Entries taken from a collection:
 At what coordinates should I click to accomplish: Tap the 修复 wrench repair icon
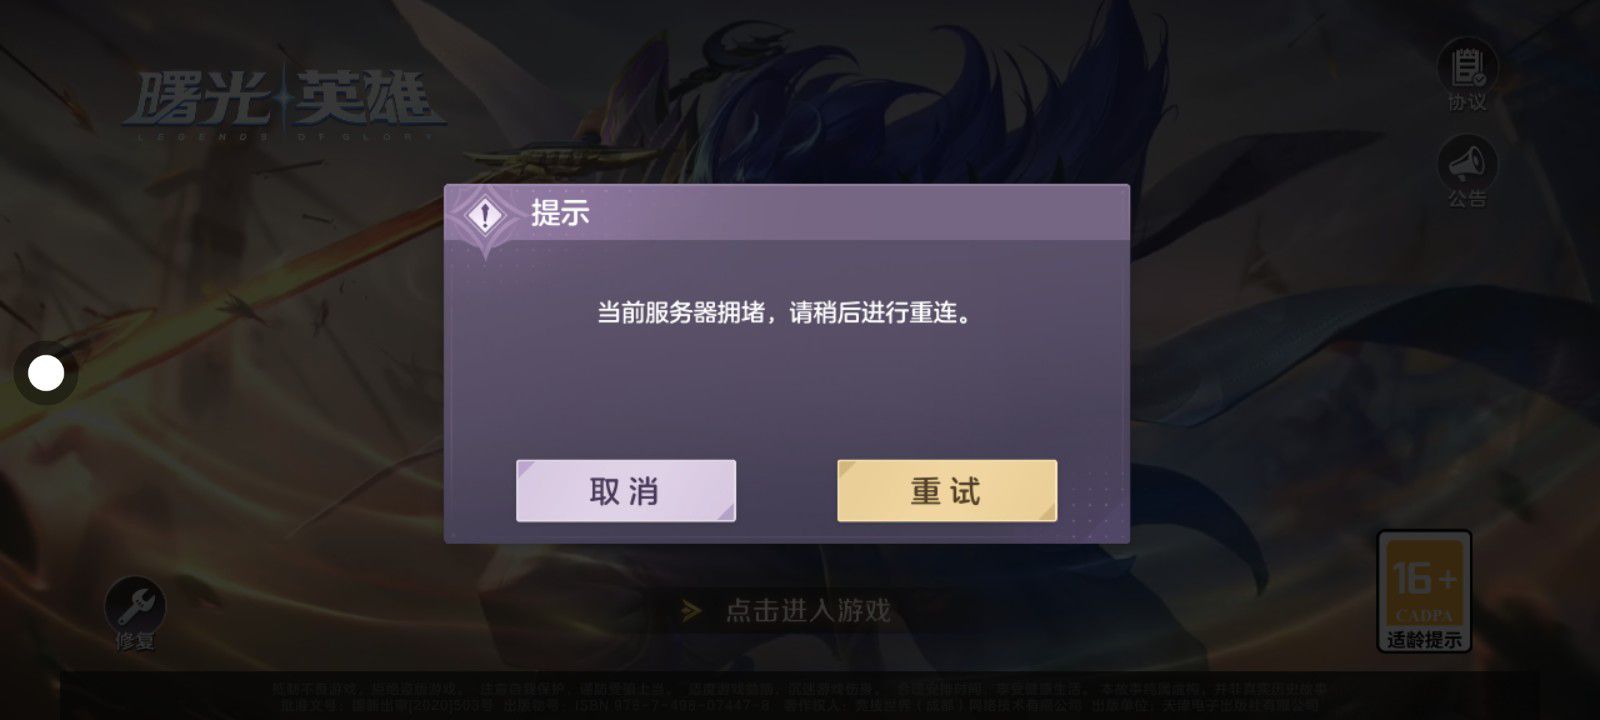[135, 605]
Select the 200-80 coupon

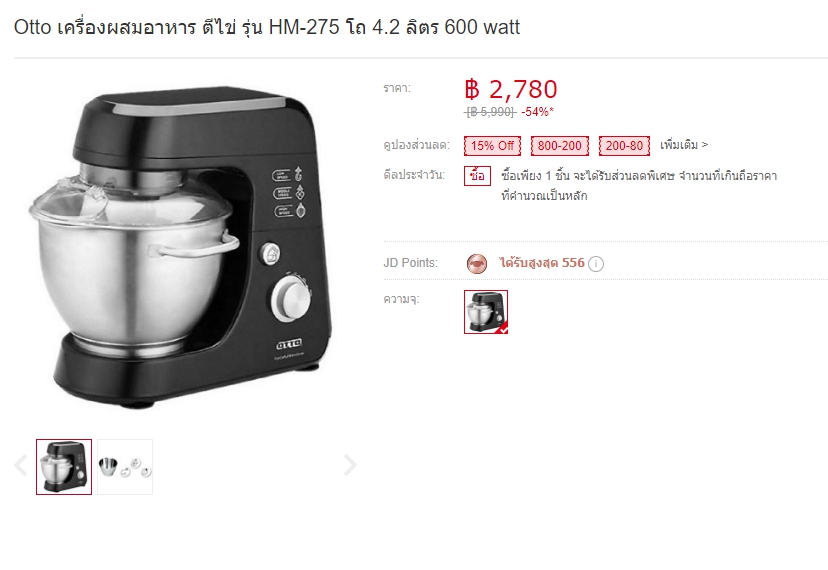(624, 146)
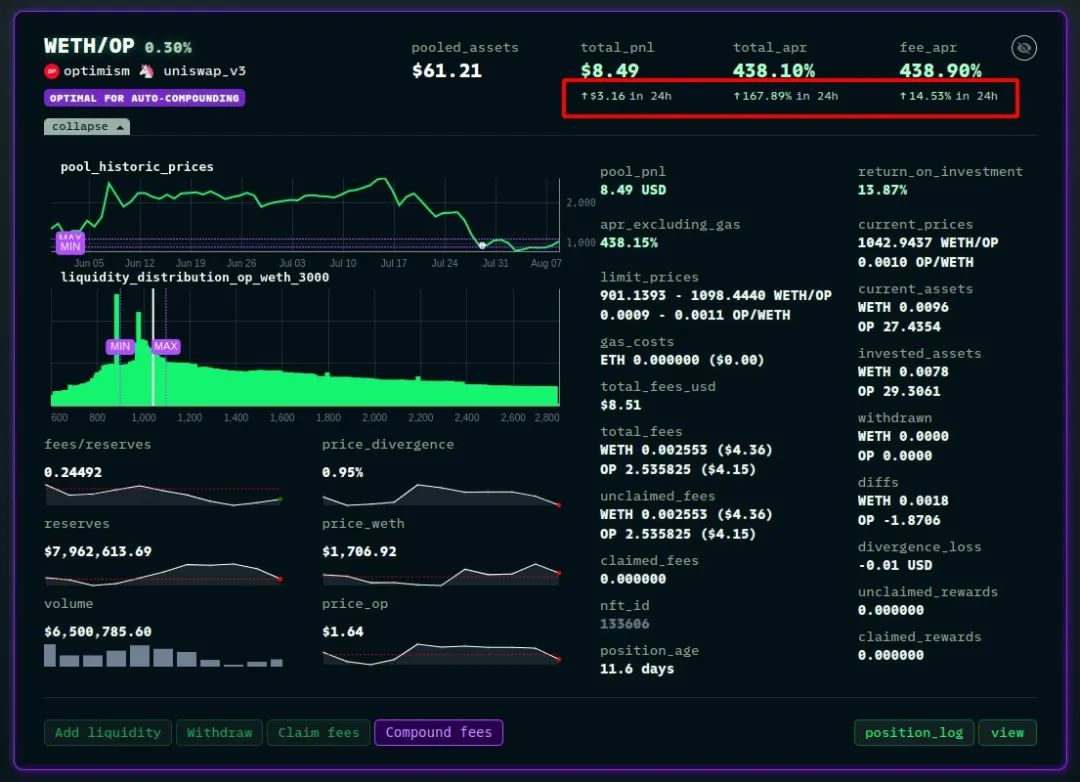Hit the Compound fees button
1080x782 pixels.
438,733
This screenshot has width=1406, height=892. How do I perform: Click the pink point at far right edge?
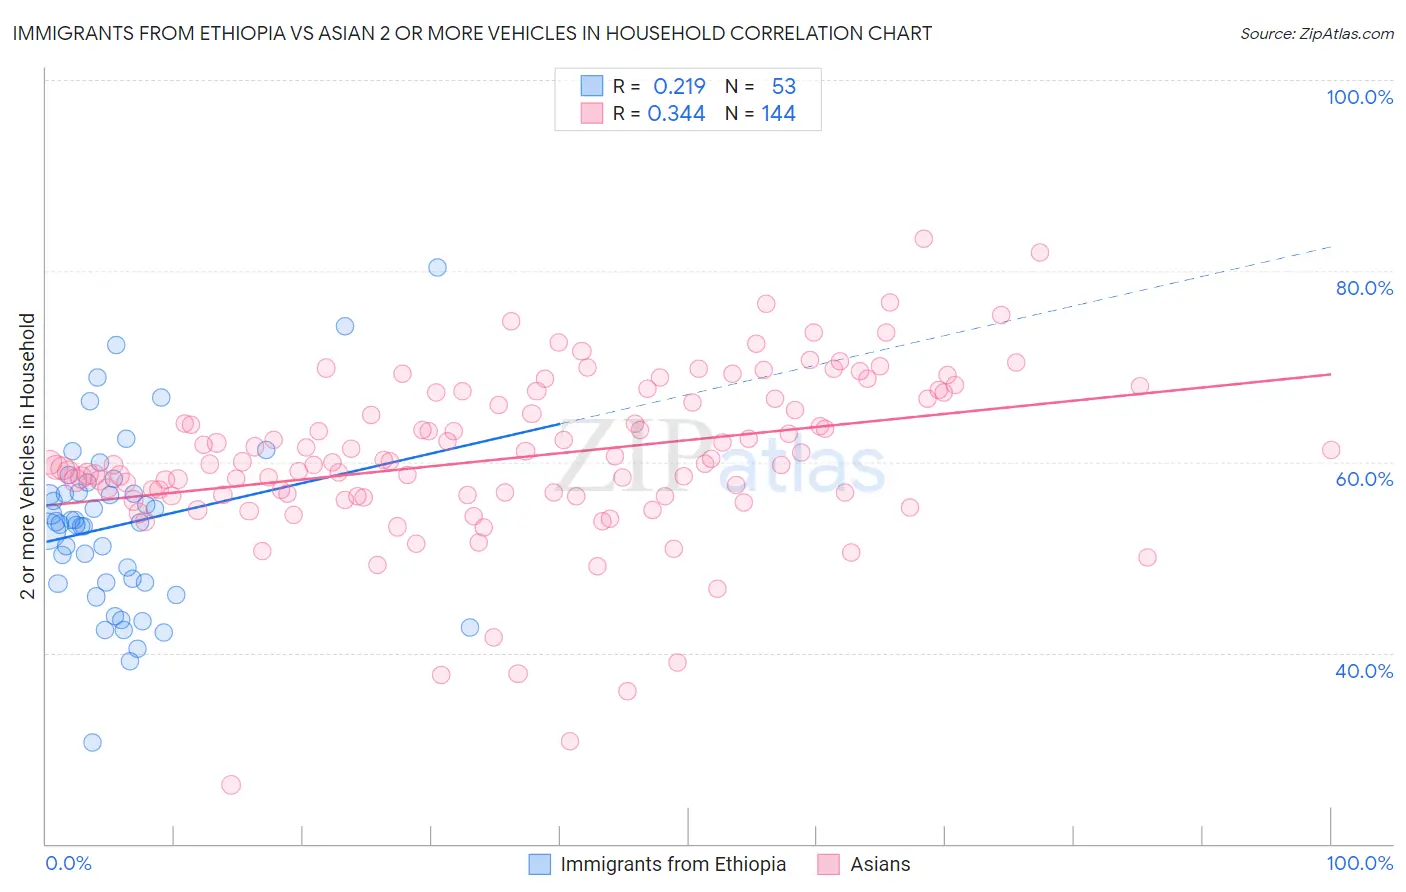click(1331, 450)
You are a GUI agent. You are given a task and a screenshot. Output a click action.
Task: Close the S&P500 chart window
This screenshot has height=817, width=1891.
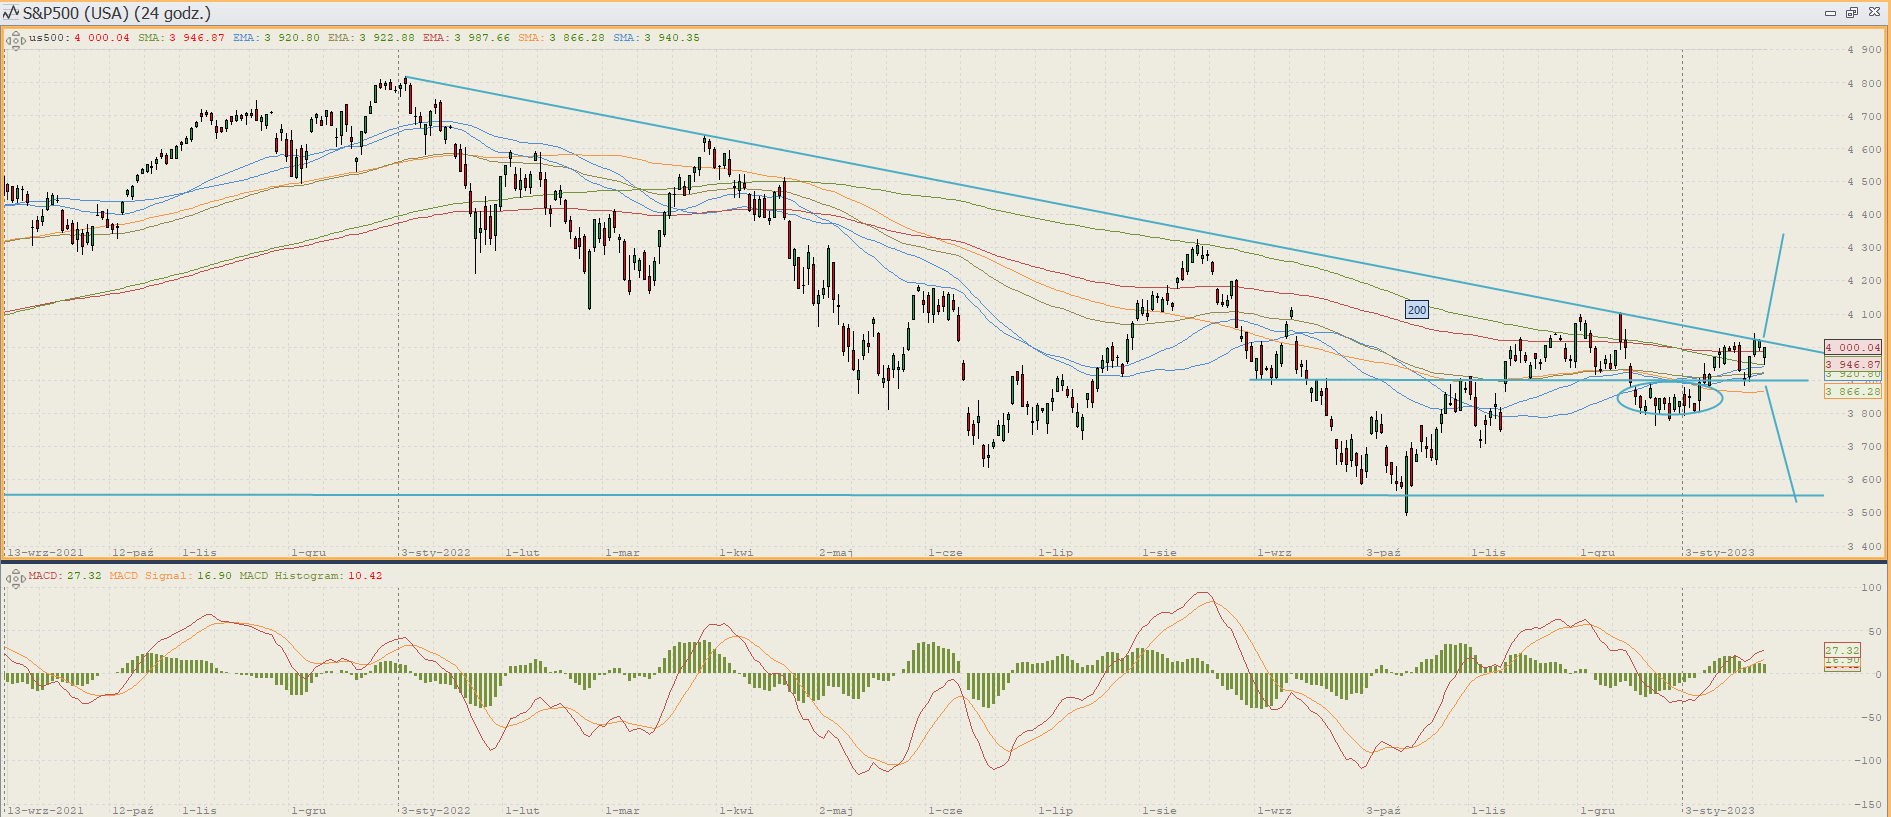click(1872, 13)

_Prompt_
With the pictures left out, write out exactly the lines from the line containing "Select the 200-80 coupon" through the last line of the entries above, both ends included, and no others.

_Final answer_
Select the 200-80 coupon

(624, 146)
Hit the Compound fees button
1080x782 pixels.
438,733
This screenshot has width=1406, height=892. How do I perform: Click the pink point at far right edge?
click(1331, 450)
You are a GUI agent. You are given a task and a screenshot. Output a click action.
Task: Close the S&P500 chart window
This screenshot has height=817, width=1891.
click(1872, 13)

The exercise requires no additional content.